What more needs to be said? The passages recount in clear language that God can speak through women, and that when he does the hearers need to listen up every bit as much as when he speaks through a man.
Yet the boys club in drag keeps insisting that it’s not that simple, that we need to take Paul’s instructions to the Corinthians forbidding women to talk in their church into account before letting women loose in our churches. Well, before we jump to conclusions, why don’t we take a risk and hear what a woman has to say about that passage?
… I don’t think I’ve stated this point simply enough because it hasn’t been commented upon, and it’s really my main point in relation to Corinthians. We do not need to know exactly what prophesy looked like (whether prophesy still exists in the church seems to me a debate best left for another thread.) But we can safely assume it involved talking… speaking forth! Prophesy and silence are incompatible. Because the passage about head coverings while praying and prophesying (11:5) are in the same book as the directive that women be silent… if they have a question they should ask their husbands at home (14:34, 35) I think the two statements need to be kept side by side.

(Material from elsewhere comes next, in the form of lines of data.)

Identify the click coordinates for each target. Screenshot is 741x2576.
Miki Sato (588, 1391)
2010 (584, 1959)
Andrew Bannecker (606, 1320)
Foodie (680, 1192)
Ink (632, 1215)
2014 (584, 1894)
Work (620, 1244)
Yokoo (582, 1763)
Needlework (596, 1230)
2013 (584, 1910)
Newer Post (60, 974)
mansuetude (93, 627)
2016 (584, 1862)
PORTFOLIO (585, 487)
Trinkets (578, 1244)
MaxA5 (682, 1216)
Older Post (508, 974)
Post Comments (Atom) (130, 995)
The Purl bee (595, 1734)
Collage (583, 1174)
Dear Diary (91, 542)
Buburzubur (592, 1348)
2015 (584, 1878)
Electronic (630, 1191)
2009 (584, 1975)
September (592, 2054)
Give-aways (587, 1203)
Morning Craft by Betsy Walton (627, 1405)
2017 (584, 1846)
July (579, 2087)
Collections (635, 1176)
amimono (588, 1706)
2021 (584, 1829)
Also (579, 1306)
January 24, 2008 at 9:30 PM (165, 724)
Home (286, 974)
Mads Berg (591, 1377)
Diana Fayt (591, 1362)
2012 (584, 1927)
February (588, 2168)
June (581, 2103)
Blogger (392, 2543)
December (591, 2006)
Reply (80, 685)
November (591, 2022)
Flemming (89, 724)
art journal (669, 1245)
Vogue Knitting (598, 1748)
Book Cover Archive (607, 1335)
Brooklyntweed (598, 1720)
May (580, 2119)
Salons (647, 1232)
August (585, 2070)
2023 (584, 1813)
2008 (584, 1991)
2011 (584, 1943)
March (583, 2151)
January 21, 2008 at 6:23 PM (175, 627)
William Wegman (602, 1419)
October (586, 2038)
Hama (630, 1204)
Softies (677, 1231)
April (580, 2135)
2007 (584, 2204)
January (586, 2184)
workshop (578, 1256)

This is why I personally think the “silence” in chapter 14 is best understood in its immediate context… it was addressing disruption to worship by women asking their husbands to explain something. There are other references to women and prophesy in the New Testament… how can someone prophesy and be silent at the same time? I think we can at least be confident that prophesy is a spiritual gift, it involved speaking forth, and that women were involved in this ministry in the early church; yes, public ministry.
I was pulled up short when I read these comments by Danielle McCreeden’s because it brings the problem into such sharp focus. Whilst I’ve previously noted that Paul is not nearly so misogynistic as some of both his fans and his detractors would like him to be, and that we need to note that elsewhere he affirms women as disciples. What Danielle has noted is that he affirmed female voices in the very same book which is used to silence so many women.
This is precisely why we need alternate perspectives.